-- WHAT YOU WILL DO --
Every line from the one containing "Instruction: Print the" to the one containing "Instruction: Go to" in the records below, both included, must be set down exactly, and no other line.

-- DATA LISTING --
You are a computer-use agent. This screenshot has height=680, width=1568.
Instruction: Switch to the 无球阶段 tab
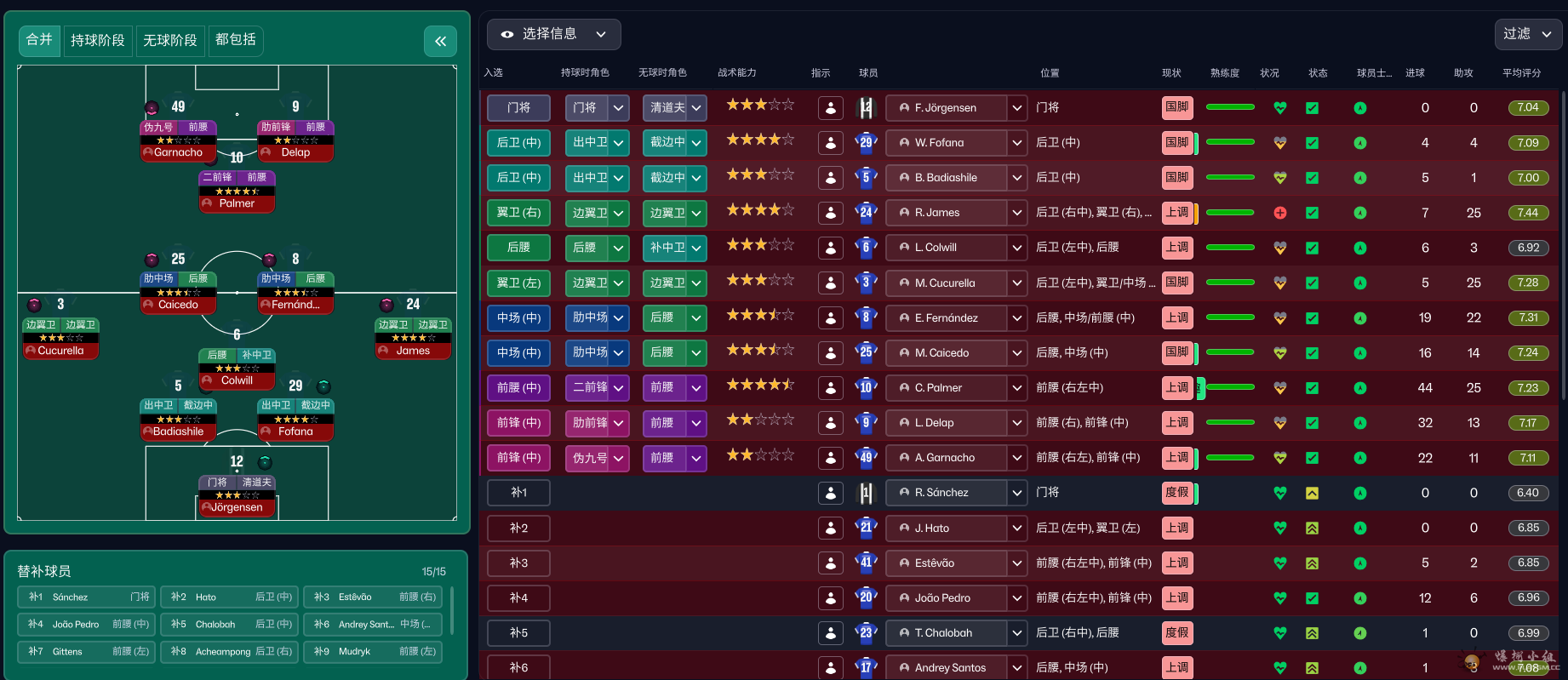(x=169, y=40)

---

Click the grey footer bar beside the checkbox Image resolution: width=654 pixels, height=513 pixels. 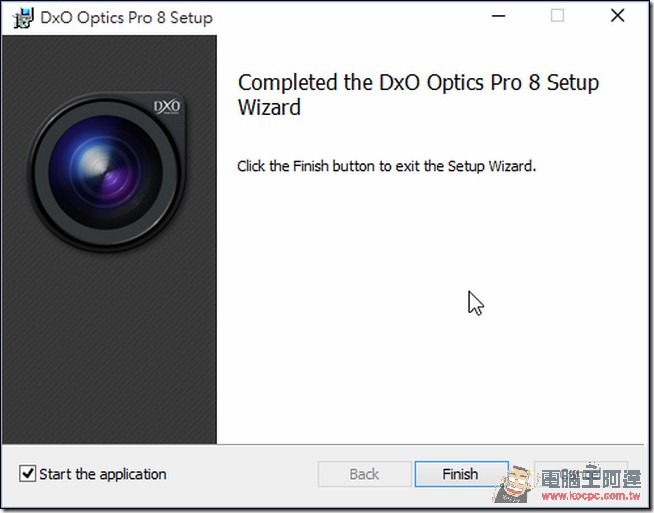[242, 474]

---

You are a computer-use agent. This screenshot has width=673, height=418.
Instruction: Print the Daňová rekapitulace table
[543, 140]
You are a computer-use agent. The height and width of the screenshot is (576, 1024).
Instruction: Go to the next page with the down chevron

-- ANSWER TO THIS PROBLEM --
Instruction: Print the Daňová rekapitulace table
[543, 140]
You are a computer-use agent. The height and width of the screenshot is (576, 1024).
Instruction: Go to the next page with the down chevron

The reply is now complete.